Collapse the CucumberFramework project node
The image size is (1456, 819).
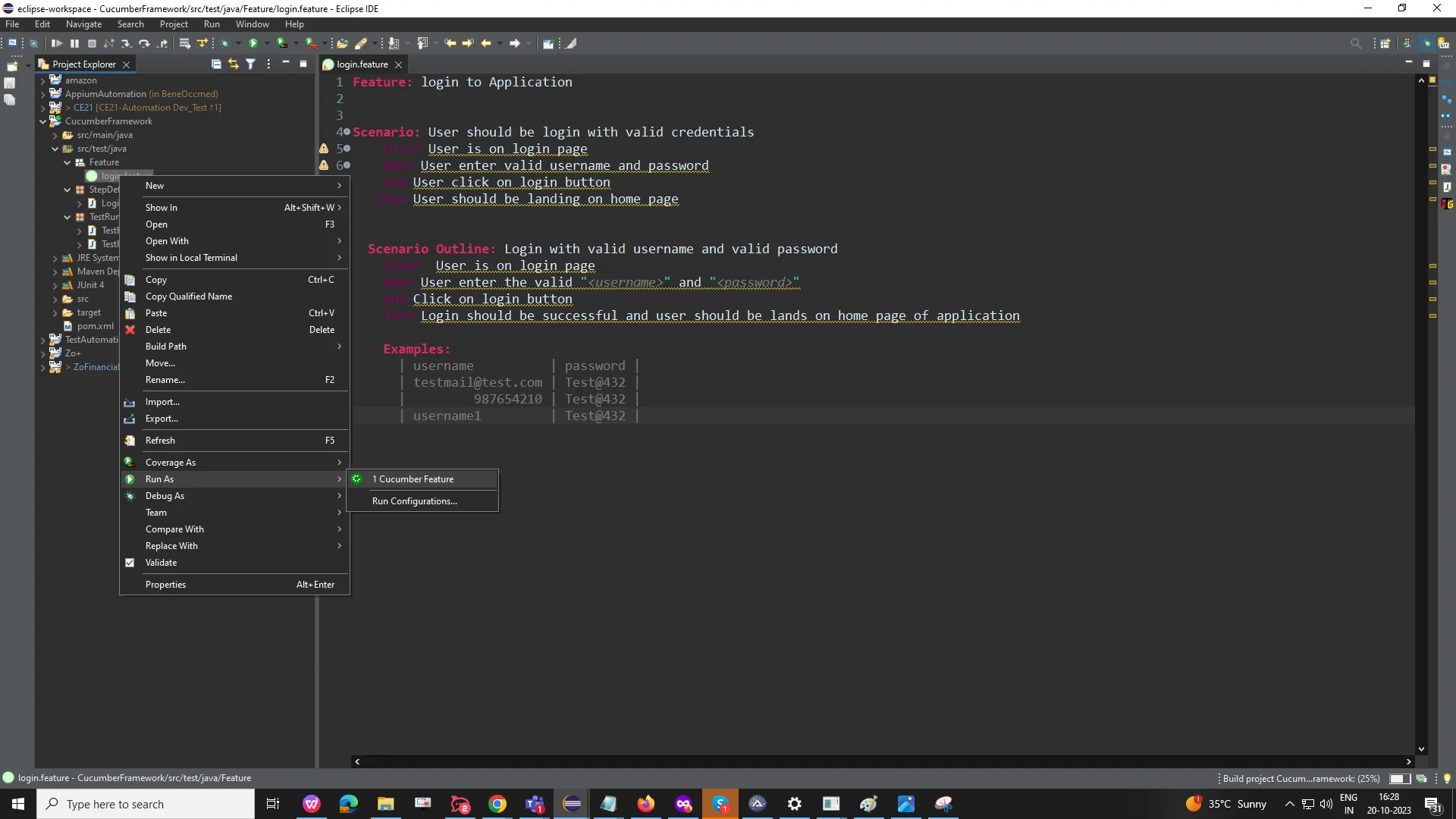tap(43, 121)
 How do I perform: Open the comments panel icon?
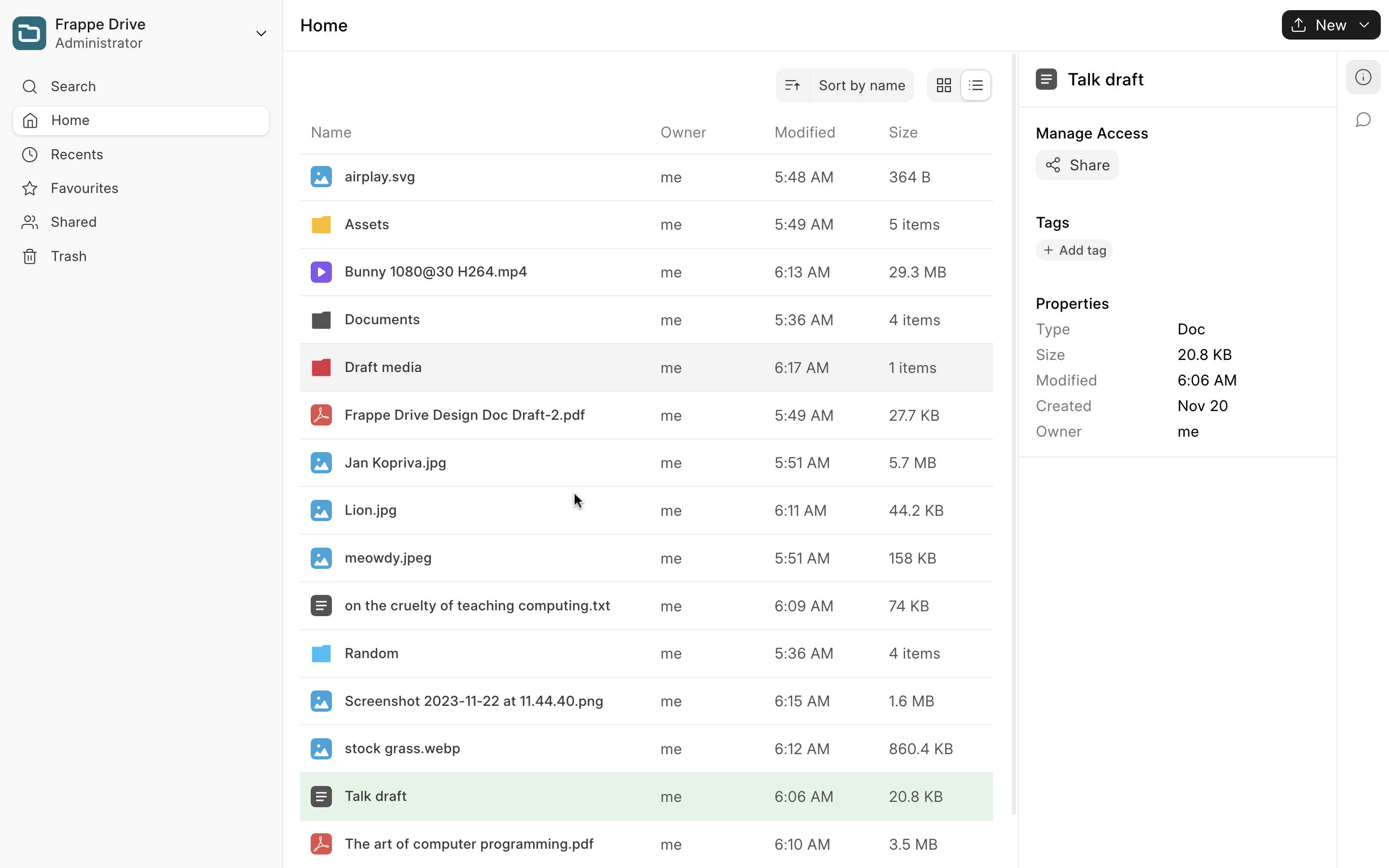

◇ ◇ ◇

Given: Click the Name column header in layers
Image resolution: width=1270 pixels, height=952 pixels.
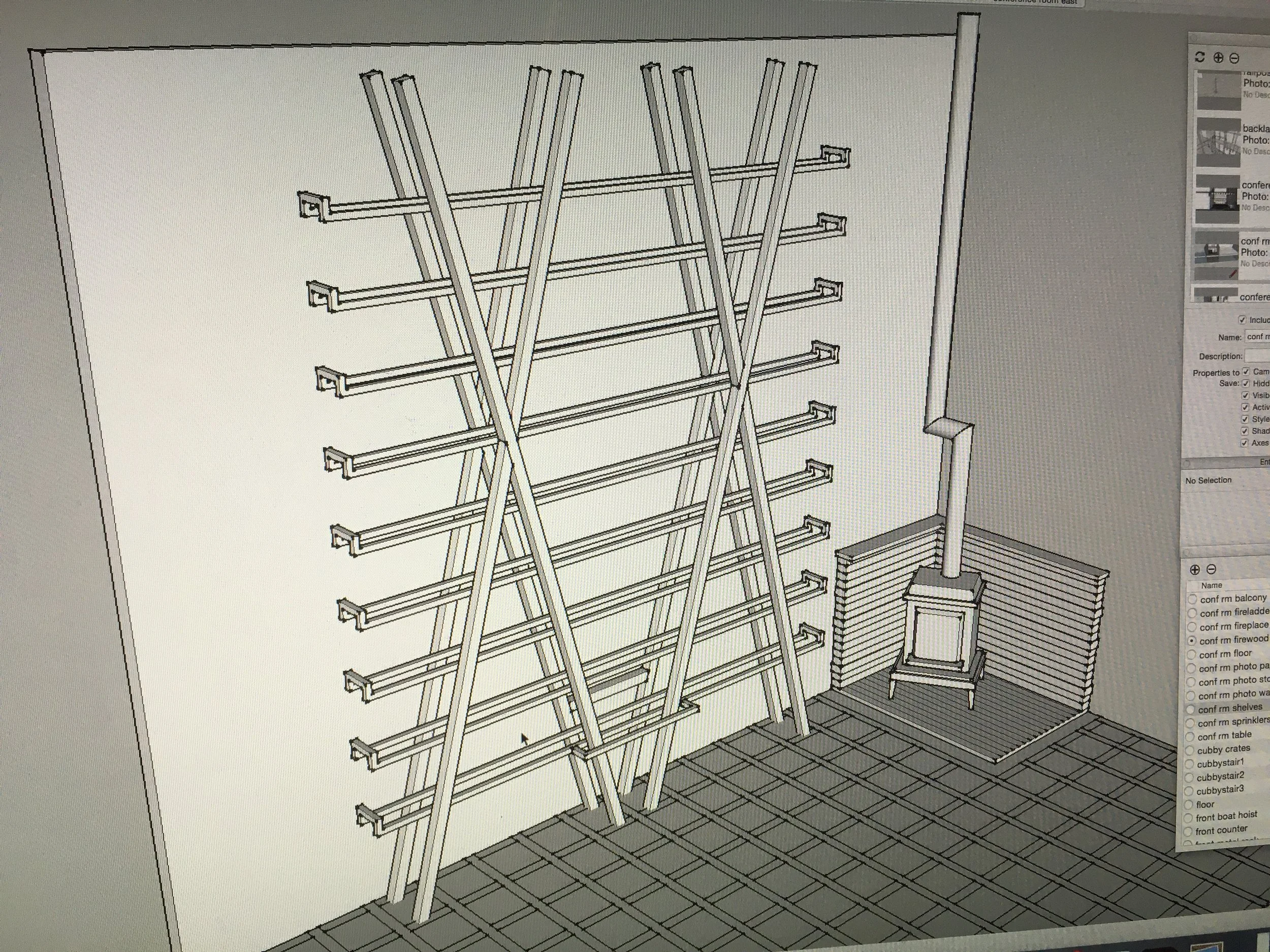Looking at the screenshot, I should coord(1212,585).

◇ ◇ ◇

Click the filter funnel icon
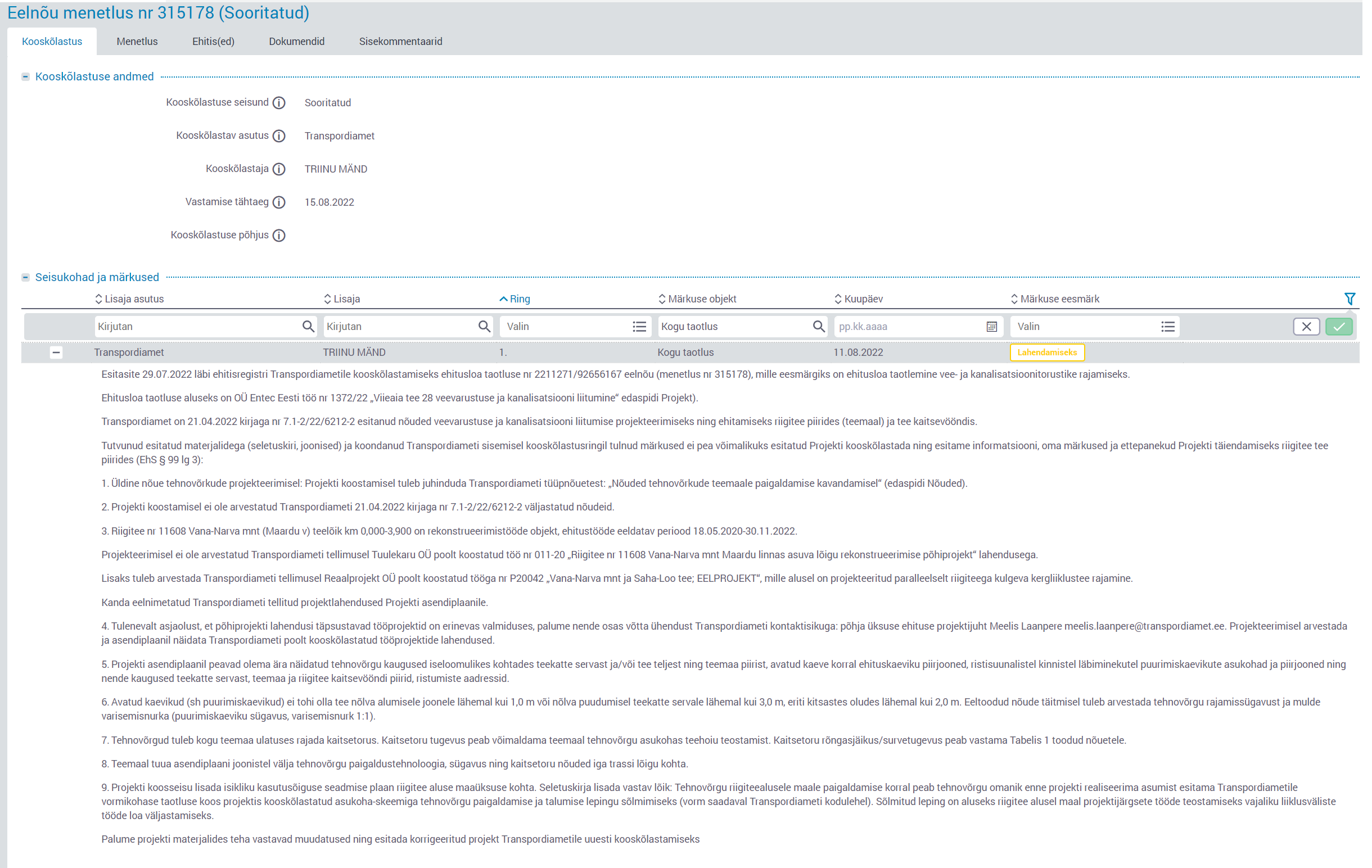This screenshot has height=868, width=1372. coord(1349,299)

◇ ◇ ◇

■ Task objective
Only one stretch of the data is wanted: write out exactly the lines from the one holding "Collapse the CucumberFramework project node" through the one holding "How do I perform: Open", both included, without the pictures.

■ Solution
Collapse the CucumberFramework project node
The image size is (1456, 819).
tap(43, 121)
 How do I perform: Open the comments panel icon?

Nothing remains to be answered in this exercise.